Mit Urteil vom 09.11.17 (Rs C-489/15 – CTL Logistics GmbH) widersprach der EuGH der mittlerweile als gefestigte Rechtsprechung anzusehenden Anwendung des § 315 BGB auf Infrastrukturnutzungsentgelte im Eisenbahnsektor. Die CTL Logistics hatte die DB Netz auf Rückzahlung von Stornierungs- und Änderungsentgelten für Änderung/Stornierung einer zuvor gebuchten Zugtrasse verklagt und sich auf eine im Sinne von § 315 BGB unbillige Festsetzung der Entgelte berufen. Das LG Berlin, vor dem der Rechtsstreit geführt wurde, hat die Frage, ob ein Anspruch aus §§ 812 i.V.m. 315 BGB mit der Richtlinie 2001/14/EG vereinbar ist, dem EuGH vorgelegt. Das Urteil des EuGH, mit dem dieser eine zivilgerichtliche Billigkeitskontrolle der Infrastrukturnutzungsentgelte neben den Kompetenzen der Regulierungsbehörde ablehnt, beschneidet die Eisenbahnverkehrsunternehmen (EVU) und Aufgabenträger (insbesondere die Bundesländer) um ein wichtiges Instrument zur Rückforderung von Infrastrukturentgelten im Eisenbahnsektor. Das betrifft z. B. die von der DB Netz erhobenen „Regionalfaktoren“ (Zuschläge für spärlich befahrene Strecken in der Provinz) und die von der DB Station und Service AG erhobenen Stationsentgelte. Die Bundesnetzagentur hatte 2010 entschieden, dass die Höhe dieser Entgelte rechtswidrig und die Zahlungen der EVU deshalb überhöht waren. Die Höhe der Regionalfaktoren, die 2003 - 2010 erhoben wurden, beträgt allein für NRW und allein für 2009 bis 2011 rund 21 Mio. €.

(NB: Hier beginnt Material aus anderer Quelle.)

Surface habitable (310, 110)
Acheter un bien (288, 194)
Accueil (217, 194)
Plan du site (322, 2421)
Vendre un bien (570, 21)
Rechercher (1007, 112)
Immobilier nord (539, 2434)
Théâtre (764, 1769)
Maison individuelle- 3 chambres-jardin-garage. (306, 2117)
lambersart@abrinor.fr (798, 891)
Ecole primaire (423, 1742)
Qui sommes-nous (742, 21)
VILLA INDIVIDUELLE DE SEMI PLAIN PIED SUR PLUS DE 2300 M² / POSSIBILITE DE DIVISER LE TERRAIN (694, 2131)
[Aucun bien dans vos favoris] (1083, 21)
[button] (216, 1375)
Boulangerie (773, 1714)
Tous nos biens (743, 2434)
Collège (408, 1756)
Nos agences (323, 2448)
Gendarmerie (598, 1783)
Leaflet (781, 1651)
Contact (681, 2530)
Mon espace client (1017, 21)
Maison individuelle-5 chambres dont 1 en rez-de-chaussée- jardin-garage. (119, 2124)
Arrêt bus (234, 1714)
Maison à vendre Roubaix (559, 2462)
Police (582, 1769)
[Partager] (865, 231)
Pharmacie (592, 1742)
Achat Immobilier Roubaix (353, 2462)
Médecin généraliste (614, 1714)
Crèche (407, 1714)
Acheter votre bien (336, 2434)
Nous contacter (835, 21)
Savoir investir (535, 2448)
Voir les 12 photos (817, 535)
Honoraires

Ihren Rückforderungsanspruch stützen die EVU u. a. auf § 812 BGB und machen dabei geltend, die erhobenen Entgelte entsprächen nicht billigem Ermessen, wie es § 315 BGB von den Infrastrukturbetreibern als Monopolisten verlange. Der BGH ist dem gefolgt (vgl. z.B. Urteil vom 18.10.11, KZR 18/10) und führte insbesondere aus, dass für die Anwendung des § 315 BGB durch die Zivilgerichte ein eigenständiger Anwendungsbereich neben dem öffentlich-rechtlichen Eisenbahnrecht (§§ 14 e und f AEG a.F.) verbleibe. Das sei auch geboten, da die Entgelte nach damals geltendem Eisenbahnrecht keiner Genehmigung durch die Regulierungsbehörde bedurften, sondern ihr nur angezeigt wurden. Eine Pflicht der Regulierungsbehörde, unangemessene Entgelte zu beanstanden, gab es nicht. Die Infrastrukturunternehmen hatten hingegen die Auffassung vertreten, dass den EVU nur die Instrumentarien des Eisenbahnrechts zur Verfügung stünden, also insbesondere die Anregung an die BNetzA, die Entgelte zu beanstanden.

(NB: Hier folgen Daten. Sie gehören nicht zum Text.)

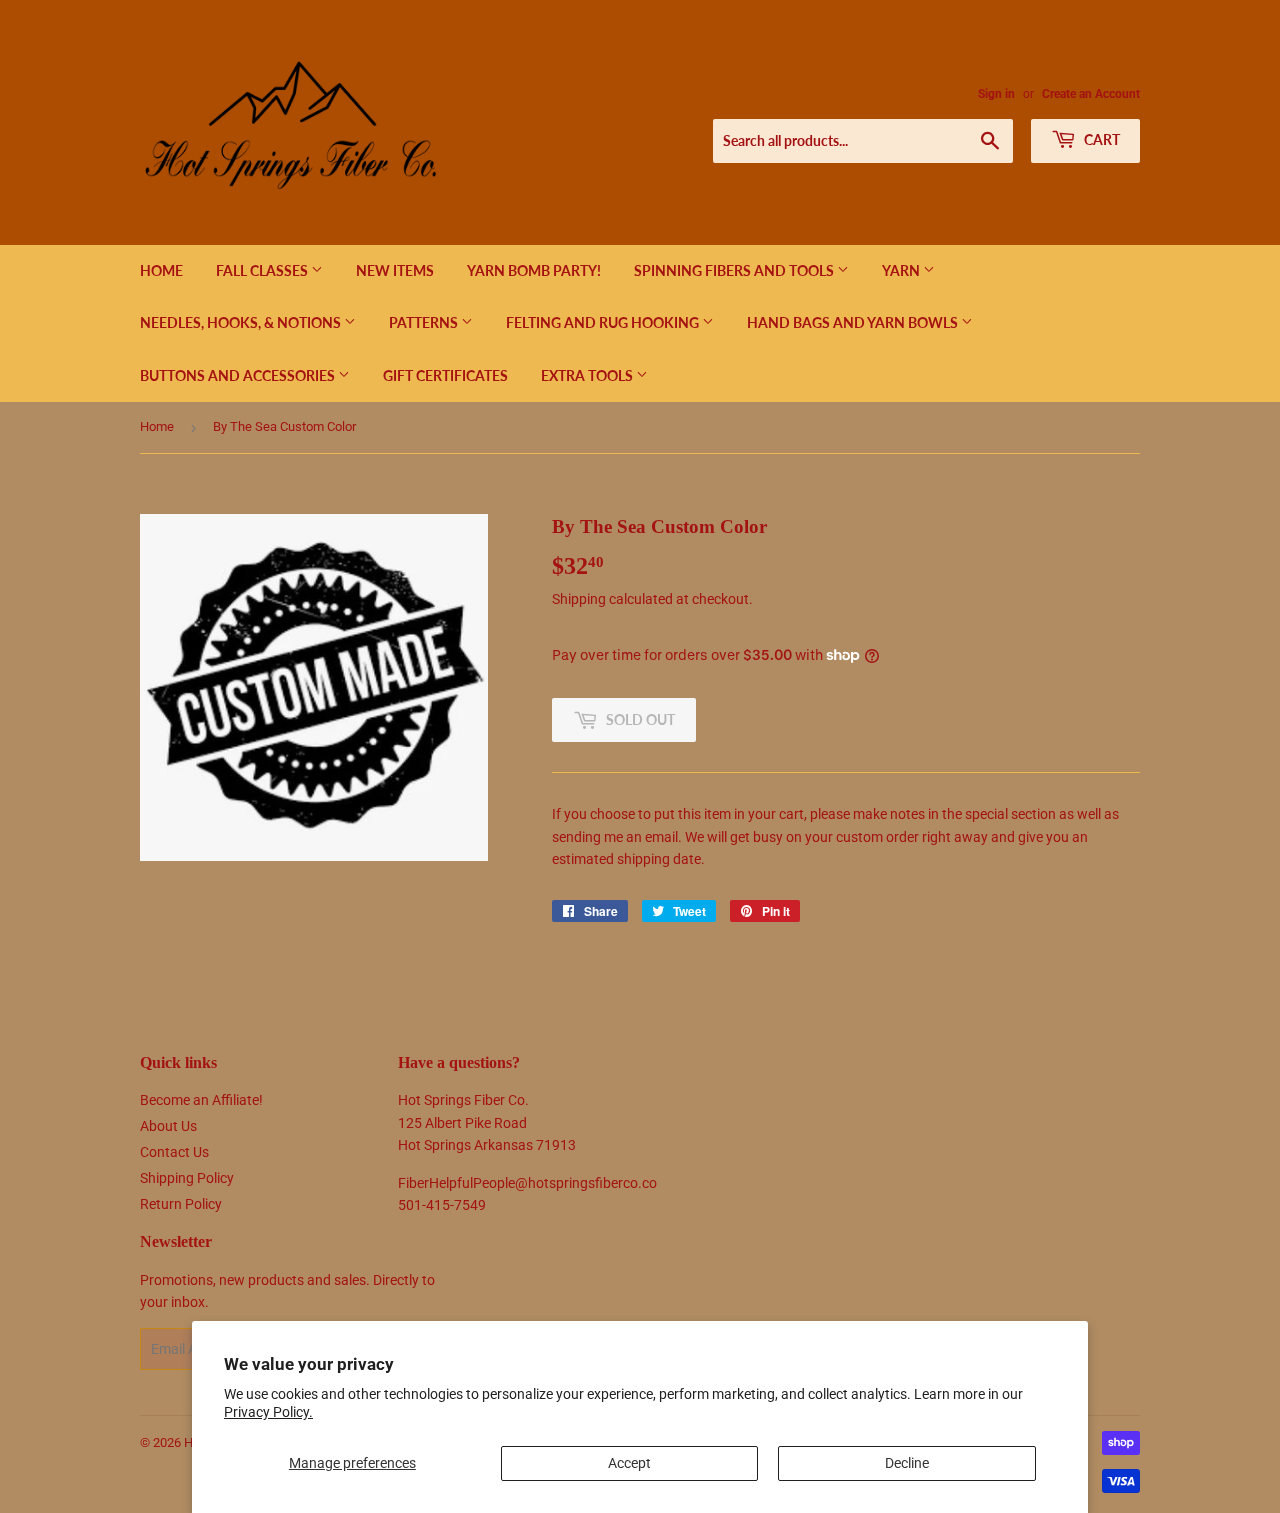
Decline (907, 1463)
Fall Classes (263, 270)
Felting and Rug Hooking (604, 322)
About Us (168, 1126)
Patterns (425, 322)
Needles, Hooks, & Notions (242, 322)
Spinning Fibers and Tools (735, 270)
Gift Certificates (445, 375)
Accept (629, 1463)
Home (161, 270)
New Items (395, 270)
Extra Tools (588, 375)
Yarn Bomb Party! (534, 270)
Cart (1100, 139)
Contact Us (174, 1152)
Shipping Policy (187, 1178)
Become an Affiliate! (201, 1100)
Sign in (996, 94)
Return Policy (181, 1204)
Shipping (579, 599)
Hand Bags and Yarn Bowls (854, 322)
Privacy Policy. (268, 1412)
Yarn (902, 270)
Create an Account (1091, 94)
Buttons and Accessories (239, 375)
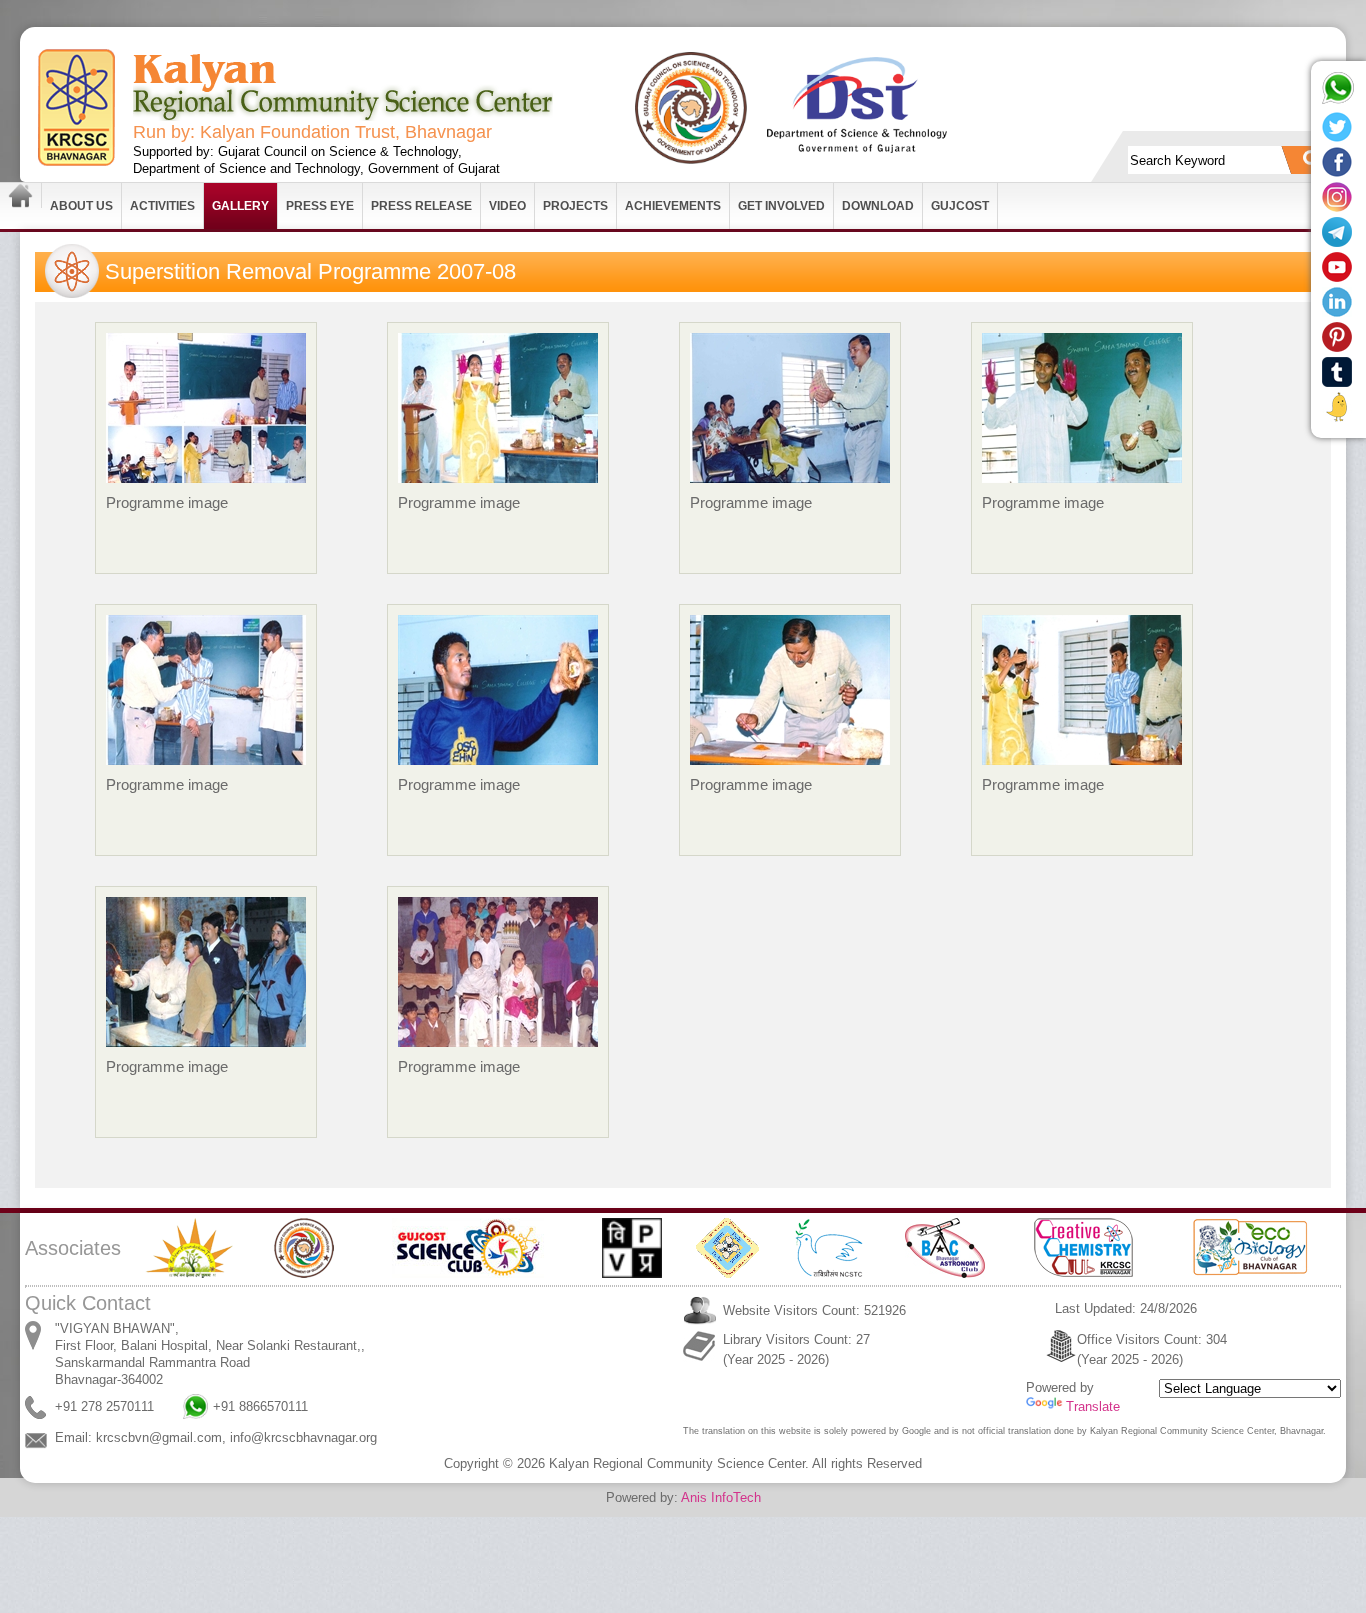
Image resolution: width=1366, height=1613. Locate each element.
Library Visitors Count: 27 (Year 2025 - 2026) (796, 1349)
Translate (1093, 1406)
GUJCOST (960, 206)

Der EuGH folgt der Rechtsprechung des BGH nicht und verweist dabei insbesondere auf die Unvereinbarkeit der von § 315 BGB angestrebten Vertragsgerechtigkeit, die notwendig Einzelfallgerechtigkeit ist, mit dem Ziel der Richtlinie 2001/14, die die Anwendung einheitlicher Kriterien für die Entgelthöhe erfordere. Die Anwendung von § 315 BGB gefährde außerdem die von der Richtlinie erstrebte Unabhängigkeit der Infrastrukturunternehmen, indem sie deren Spielraum bei der Entgeltfestsetzung einenge. Sie greife überdies in die Zuständigkeiten der Regulierungsstelle ein, was ebenfalls mit der Richtlinie unvereinbar sei. Eine Rückforderung kommt danach nur und nur für den Zeitraum in Betracht, für den die Regulierungsbehörde eine Unangemessenheit der Entgelte feststellt. Nach § 14 f AEG konnte die BNetzA Entgelte nicht rückwirkend für rechtswidrig erklären.

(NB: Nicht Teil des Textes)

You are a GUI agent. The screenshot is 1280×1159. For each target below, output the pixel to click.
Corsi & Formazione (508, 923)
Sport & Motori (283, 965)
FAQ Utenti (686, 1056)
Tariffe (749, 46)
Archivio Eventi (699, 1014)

Seit 2016 ist die Problematik für Trassenpreise und Stationsentgelte durch das ERegG neu geregelt. Die Trassenpreise und Stationsentgelte bedürfen anders als zuvor einer Genehmigung durch die Regulierungsbehörde. Die genehmigten Entgelte gelten als billig im Sinne von § 315 BGB. Das geltende Recht ist somit auf EuGH-Linie, betrifft freilich aber nur ab 2016 erhobene Entgelte. Eisenbahnverkehrsunternehmen und Aufgabenträger müssen Einwände gegen Infrastrukturnutzungsentgelte schon im Genehmigungsverfahren vor der Regulierungsbehörde geltend machen.

Das Urteil des EuGH befasst sich nicht mit der Möglichkeit von EVU und Aufgabenträgern, überhöhte Entgelte nach kartellrechtlichen Grundsätzen zurückzufordern. Das ist für die Betroffenen auch vor dem Hintergrund günstig, dass für kartellrechtliche Ansprüche längere Verjährungsfristen gelten als für Ansprüche aus §§ 812, 315 BGB. Dem Kartellrecht kann jedenfalls nicht der Vorwurf gemacht werden, Einzelfallgerechtigkeit anzustreben. Die Entscheidung des EuGH verhält sich zu dieser Frage nicht ausdrücklich.